→ Exercise: Format every line of the items below as a Markdown table with the columns No. and Line, numbering the rows in order and skipping blank lines.

[Start Available records]

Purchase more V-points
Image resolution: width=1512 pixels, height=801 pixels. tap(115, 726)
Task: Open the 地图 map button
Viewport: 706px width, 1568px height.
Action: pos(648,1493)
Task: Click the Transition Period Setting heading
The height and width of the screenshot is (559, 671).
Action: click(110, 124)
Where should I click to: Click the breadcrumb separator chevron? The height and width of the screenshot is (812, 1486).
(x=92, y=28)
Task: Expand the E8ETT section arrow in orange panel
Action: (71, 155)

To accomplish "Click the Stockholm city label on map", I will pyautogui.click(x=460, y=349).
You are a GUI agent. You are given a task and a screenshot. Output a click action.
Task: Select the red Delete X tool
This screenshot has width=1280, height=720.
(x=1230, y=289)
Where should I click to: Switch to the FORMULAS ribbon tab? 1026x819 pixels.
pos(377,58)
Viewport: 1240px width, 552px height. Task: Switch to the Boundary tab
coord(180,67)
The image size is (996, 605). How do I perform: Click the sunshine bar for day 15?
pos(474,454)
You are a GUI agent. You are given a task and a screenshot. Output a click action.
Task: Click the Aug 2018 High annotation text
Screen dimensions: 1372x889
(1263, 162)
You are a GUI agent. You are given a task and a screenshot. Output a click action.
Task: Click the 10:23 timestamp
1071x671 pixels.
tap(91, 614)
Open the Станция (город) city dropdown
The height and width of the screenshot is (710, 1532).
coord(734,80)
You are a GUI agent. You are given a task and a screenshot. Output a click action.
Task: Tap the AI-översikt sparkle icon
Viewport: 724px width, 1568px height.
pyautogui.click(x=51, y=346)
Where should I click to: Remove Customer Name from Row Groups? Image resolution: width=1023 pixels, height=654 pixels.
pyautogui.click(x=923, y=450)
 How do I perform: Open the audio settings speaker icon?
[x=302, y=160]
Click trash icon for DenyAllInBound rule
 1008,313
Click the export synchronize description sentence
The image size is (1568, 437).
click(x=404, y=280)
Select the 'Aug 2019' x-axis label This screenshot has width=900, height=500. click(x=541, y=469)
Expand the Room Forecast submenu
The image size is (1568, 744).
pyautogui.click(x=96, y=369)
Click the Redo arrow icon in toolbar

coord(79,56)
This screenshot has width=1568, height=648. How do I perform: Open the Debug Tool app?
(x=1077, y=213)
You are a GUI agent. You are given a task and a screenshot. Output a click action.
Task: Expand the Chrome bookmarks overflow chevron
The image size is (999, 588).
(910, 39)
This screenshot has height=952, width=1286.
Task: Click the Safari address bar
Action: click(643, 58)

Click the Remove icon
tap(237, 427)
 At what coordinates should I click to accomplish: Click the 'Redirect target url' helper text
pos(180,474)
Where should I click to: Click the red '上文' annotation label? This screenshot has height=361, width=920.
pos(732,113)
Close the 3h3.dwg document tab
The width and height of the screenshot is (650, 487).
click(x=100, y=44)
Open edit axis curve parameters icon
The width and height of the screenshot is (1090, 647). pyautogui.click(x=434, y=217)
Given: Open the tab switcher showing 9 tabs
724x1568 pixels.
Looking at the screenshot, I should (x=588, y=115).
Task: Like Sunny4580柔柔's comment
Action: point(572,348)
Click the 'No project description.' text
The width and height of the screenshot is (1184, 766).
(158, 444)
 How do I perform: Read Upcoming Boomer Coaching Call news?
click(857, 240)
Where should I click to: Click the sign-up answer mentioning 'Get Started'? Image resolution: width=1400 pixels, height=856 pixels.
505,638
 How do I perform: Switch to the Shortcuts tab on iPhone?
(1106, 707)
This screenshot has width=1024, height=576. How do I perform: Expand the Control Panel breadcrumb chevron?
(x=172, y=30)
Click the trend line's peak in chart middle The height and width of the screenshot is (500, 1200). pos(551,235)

[End Available records]

→ Exercise response:
| No. | Line |
|---|---|
| 1 | Purchase more V-points |
| 2 | Image resolution: width=1512 pixels, height=801 pixels. tap(115, 726) |
| 3 | Task: Open the 地图 map button |
| 4 | Viewport: 706px width, 1568px height. |
| 5 | Action: pos(648,1493) |
| 6 | Task: Click the Transition Period Setting heading |
| 7 | The height and width of the screenshot is (559, 671). |
| 8 | Action: click(110, 124) |
| 9 | Where should I click to: Click the breadcrumb separator chevron? The height and width of the screenshot is (812, 1486). |
| 10 | (x=92, y=28) |
| 11 | Task: Expand the E8ETT section arrow in orange panel |
| 12 | Action: (71, 155) |
| 13 | To accomplish "Click the Stockholm city label on map", I will pyautogui.click(x=460, y=349). |
| 14 | You are a GUI agent. You are given a task and a screenshot. Output a click action. |
| 15 | Task: Select the red Delete X tool |
| 16 | This screenshot has width=1280, height=720. |
| 17 | (x=1230, y=289) |
| 18 | Where should I click to: Switch to the FORMULAS ribbon tab? 1026x819 pixels. |
| 19 | pos(377,58) |
| 20 | Viewport: 1240px width, 552px height. Task: Switch to the Boundary tab |
| 21 | coord(180,67) |
| 22 | The image size is (996, 605). How do I perform: Click the sunshine bar for day 15? |
| 23 | pos(474,454) |
| 24 | You are a GUI agent. You are given a task and a screenshot. Output a click action. |
| 25 | Task: Click the Aug 2018 High annotation text |
| 26 | Screen dimensions: 1372x889 |
| 27 | (1263, 162) |
| 28 | You are a GUI agent. You are given a task and a screenshot. Output a click action. |
| 29 | Task: Click the 10:23 timestamp |
| 30 | 1071x671 pixels. |
| 31 | tap(91, 614) |
| 32 | Open the Станция (город) city dropdown |
| 33 | The height and width of the screenshot is (710, 1532). |
| 34 | coord(734,80) |
| 35 | You are a GUI agent. You are given a task and a screenshot. Output a click action. |
| 36 | Task: Tap the AI-översikt sparkle icon |
| 37 | Viewport: 724px width, 1568px height. |
| 38 | pyautogui.click(x=51, y=346) |
| 39 | Where should I click to: Remove Customer Name from Row Groups? Image resolution: width=1023 pixels, height=654 pixels. |
| 40 | pyautogui.click(x=923, y=450) |
| 41 |  How do I perform: Open the audio settings speaker icon? |
| 42 | [x=302, y=160] |
| 43 | Click trash icon for DenyAllInBound rule |
| 44 |  1008,313 |
| 45 | Click the export synchronize description sentence |
| 46 | The image size is (1568, 437). |
| 47 | click(x=404, y=280) |
| 48 | Select the 'Aug 2019' x-axis label This screenshot has width=900, height=500. click(x=541, y=469) |
| 49 | Expand the Room Forecast submenu |
| 50 | The image size is (1568, 744). |
| 51 | pyautogui.click(x=96, y=369) |
| 52 | Click the Redo arrow icon in toolbar |
| 53 | coord(79,56) |
| 54 | This screenshot has width=1568, height=648. How do I perform: Open the Debug Tool app? |
| 55 | (x=1077, y=213) |
| 56 | You are a GUI agent. You are given a task and a screenshot. Output a click action. |
| 57 | Task: Expand the Chrome bookmarks overflow chevron |
| 58 | The image size is (999, 588). |
| 59 | (910, 39) |
| 60 | This screenshot has height=952, width=1286. |
| 61 | Task: Click the Safari address bar |
| 62 | Action: click(643, 58) |
| 63 | Click the Remove icon |
| 64 | tap(237, 427) |
| 65 |  At what coordinates should I click to accomplish: Click the 'Redirect target url' helper text |
| 66 | pos(180,474) |
| 67 | Where should I click to: Click the red '上文' annotation label? This screenshot has height=361, width=920. |
| 68 | pos(732,113) |
| 69 | Close the 3h3.dwg document tab |
| 70 | The width and height of the screenshot is (650, 487). |
| 71 | click(x=100, y=44) |
| 72 | Open edit axis curve parameters icon |
| 73 | The width and height of the screenshot is (1090, 647). pyautogui.click(x=434, y=217) |
| 74 | Given: Open the tab switcher showing 9 tabs |
| 75 | 724x1568 pixels. |
| 76 | Looking at the screenshot, I should (x=588, y=115). |
| 77 | Task: Like Sunny4580柔柔's comment |
| 78 | Action: point(572,348) |
| 79 | Click the 'No project description.' text |
| 80 | The width and height of the screenshot is (1184, 766). |
| 81 | (158, 444) |
| 82 |  How do I perform: Read Upcoming Boomer Coaching Call news? |
| 83 | click(857, 240) |
| 84 | Where should I click to: Click the sign-up answer mentioning 'Get Started'? Image resolution: width=1400 pixels, height=856 pixels. |
| 85 | 505,638 |
| 86 |  How do I perform: Switch to the Shortcuts tab on iPhone? |
| 87 | (1106, 707) |
| 88 | This screenshot has width=1024, height=576. How do I perform: Expand the Control Panel breadcrumb chevron? |
| 89 | (x=172, y=30) |
| 90 | Click the trend line's peak in chart middle The height and width of the screenshot is (500, 1200). pos(551,235) |